* **任务说明**
逐字抄录从含有“Viewport: 637px width, 478px height. Task: Click the 13,25”的一行到含有“pos(222,115)”的一行的全部内容，首尾两行均包括在内。

--- --- ---

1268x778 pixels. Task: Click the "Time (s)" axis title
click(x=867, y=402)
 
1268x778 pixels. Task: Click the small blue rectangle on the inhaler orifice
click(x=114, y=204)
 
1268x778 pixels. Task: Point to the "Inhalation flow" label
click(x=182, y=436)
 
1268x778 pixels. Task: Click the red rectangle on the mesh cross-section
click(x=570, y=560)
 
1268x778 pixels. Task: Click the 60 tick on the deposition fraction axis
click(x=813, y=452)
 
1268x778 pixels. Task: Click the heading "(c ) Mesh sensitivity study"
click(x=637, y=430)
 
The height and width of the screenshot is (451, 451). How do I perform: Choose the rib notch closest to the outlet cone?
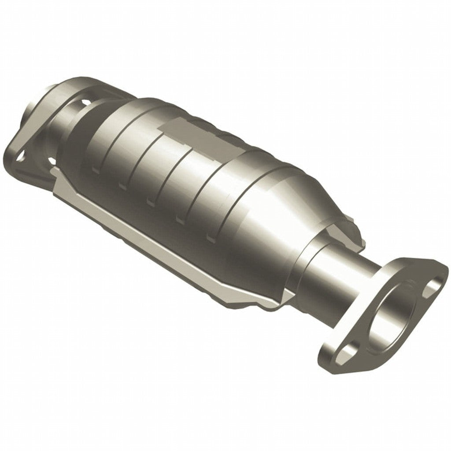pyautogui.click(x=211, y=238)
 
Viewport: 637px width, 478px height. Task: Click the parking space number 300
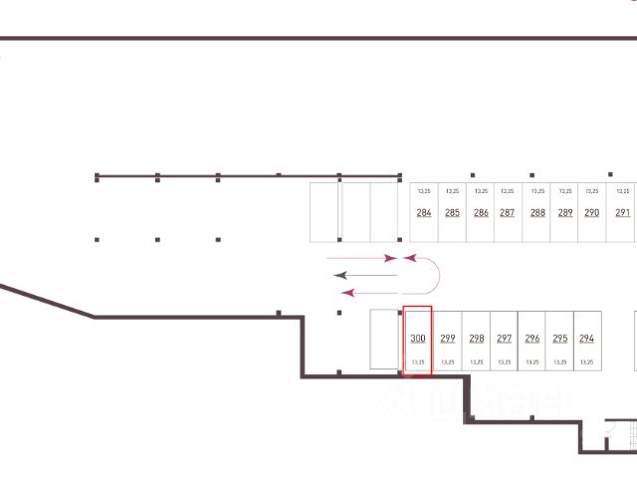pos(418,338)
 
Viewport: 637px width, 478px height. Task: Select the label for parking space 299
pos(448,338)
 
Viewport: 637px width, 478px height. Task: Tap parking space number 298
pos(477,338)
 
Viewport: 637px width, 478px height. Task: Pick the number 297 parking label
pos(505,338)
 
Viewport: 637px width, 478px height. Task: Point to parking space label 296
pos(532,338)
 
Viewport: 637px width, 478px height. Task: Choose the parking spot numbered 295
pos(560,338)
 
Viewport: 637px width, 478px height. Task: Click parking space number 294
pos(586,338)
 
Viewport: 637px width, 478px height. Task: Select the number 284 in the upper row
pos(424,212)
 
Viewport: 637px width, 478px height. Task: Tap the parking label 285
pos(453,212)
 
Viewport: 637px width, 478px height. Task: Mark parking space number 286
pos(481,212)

--- --- ---

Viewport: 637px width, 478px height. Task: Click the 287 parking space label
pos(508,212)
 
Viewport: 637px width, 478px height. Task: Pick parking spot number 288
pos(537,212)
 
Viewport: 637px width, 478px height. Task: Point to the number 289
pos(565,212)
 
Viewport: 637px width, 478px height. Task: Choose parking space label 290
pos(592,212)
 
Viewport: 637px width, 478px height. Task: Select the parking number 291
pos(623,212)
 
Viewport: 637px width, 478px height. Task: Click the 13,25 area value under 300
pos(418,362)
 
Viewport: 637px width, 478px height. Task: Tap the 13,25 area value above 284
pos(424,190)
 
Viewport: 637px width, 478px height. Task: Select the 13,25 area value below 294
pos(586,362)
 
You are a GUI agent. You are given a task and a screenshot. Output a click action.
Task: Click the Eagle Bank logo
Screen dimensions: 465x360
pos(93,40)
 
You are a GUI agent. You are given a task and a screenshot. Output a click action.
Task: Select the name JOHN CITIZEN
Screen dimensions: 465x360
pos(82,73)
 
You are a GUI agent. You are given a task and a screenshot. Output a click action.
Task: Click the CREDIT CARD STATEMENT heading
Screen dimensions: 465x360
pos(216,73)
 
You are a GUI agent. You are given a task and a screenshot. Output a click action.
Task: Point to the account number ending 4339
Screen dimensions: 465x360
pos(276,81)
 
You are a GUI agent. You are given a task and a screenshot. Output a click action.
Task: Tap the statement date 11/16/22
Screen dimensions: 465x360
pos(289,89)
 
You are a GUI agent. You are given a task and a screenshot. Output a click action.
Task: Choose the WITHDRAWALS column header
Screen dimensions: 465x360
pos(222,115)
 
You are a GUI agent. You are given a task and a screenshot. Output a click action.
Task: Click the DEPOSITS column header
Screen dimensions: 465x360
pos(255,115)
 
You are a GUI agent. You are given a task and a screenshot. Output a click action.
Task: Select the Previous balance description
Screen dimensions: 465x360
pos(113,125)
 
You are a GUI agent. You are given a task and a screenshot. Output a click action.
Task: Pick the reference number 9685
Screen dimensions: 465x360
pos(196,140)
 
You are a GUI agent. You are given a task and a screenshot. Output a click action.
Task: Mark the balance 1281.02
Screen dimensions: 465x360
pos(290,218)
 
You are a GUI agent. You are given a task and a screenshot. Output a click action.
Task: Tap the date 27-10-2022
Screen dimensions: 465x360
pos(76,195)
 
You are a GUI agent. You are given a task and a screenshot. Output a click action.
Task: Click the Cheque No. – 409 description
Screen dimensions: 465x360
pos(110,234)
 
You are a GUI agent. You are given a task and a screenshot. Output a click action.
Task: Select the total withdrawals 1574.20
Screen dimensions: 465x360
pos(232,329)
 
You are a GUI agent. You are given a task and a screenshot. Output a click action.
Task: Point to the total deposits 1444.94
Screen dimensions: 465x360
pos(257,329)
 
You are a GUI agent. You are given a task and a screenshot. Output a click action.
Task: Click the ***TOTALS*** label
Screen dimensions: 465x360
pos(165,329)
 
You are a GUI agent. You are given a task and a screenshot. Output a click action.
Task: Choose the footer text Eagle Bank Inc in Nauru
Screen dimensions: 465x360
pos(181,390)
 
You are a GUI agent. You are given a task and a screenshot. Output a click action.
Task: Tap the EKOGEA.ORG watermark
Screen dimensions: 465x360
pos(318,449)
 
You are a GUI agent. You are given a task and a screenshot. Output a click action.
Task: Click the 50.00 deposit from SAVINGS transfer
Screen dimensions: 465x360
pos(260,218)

--- --- ---

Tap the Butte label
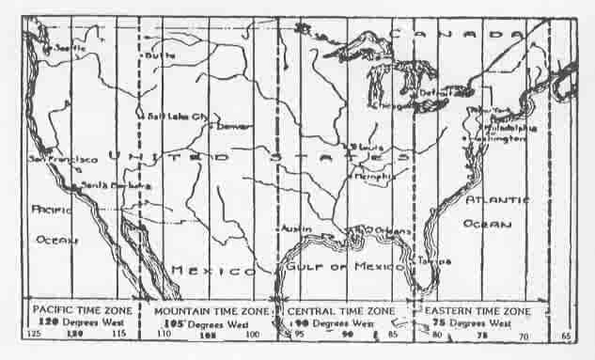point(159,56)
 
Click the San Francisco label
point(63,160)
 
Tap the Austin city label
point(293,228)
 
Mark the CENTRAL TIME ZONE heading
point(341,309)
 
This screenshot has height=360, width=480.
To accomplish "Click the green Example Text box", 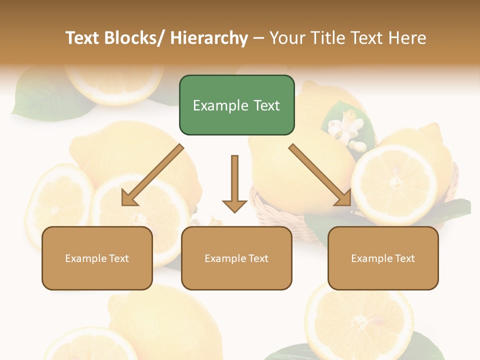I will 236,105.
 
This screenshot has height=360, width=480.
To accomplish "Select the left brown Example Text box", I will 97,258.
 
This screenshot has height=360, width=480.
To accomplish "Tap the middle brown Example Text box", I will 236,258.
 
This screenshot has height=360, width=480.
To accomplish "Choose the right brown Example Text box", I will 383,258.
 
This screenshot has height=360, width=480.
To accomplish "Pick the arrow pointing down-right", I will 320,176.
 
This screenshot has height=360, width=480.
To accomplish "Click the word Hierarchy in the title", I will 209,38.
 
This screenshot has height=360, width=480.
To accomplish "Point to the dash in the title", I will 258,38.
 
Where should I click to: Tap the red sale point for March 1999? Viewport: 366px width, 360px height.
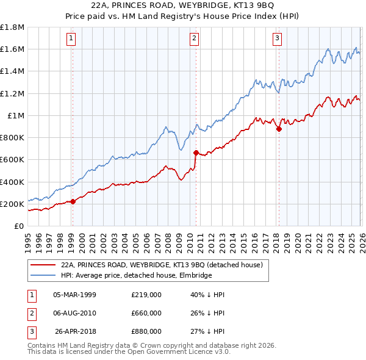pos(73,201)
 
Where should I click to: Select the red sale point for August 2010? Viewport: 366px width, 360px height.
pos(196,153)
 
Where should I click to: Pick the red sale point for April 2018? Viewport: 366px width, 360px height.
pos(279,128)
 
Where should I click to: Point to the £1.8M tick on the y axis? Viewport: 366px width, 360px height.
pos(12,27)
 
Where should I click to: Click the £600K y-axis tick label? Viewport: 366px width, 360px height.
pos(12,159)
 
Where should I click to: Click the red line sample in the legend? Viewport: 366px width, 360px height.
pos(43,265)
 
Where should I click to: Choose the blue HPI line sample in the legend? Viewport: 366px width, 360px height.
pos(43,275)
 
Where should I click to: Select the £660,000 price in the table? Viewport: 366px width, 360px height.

--- --- ---

* **参考答案**
Viewport: 637px width, 478px height. Task: Click the 13,25 area value under 300
pos(418,362)
 
Viewport: 637px width, 478px height. Task: Tap the 13,25 area value above 284
pos(424,190)
 
Viewport: 637px width, 478px height. Task: Select the 13,25 area value below 294
pos(586,362)
 
You are a GUI agent. You are given a task and a screenshot. Output a click action.
Task: Click the Eagle Bank logo
Screen dimensions: 465x360
pos(93,40)
 
You are a GUI agent. You are given a task and a screenshot. Output a click action.
Task: Select the name JOHN CITIZEN
Screen dimensions: 465x360
pos(82,73)
 
You are a GUI agent. You are given a task and a screenshot. Output a click action.
Task: Click the CREDIT CARD STATEMENT heading
Screen dimensions: 465x360
pos(216,73)
 
You are a GUI agent. You are given a task and a screenshot. Output a click action.
Task: Point to the account number ending 4339
Screen dimensions: 465x360
pos(276,81)
 
You are a GUI agent. You are given a task and a screenshot. Output a click action.
Task: Tap the statement date 11/16/22
Screen dimensions: 465x360
pos(289,89)
 
You are a GUI agent. You are given a task and a screenshot. Output a click action.
Task: Choose the WITHDRAWALS column header
Screen dimensions: 465x360
pos(222,115)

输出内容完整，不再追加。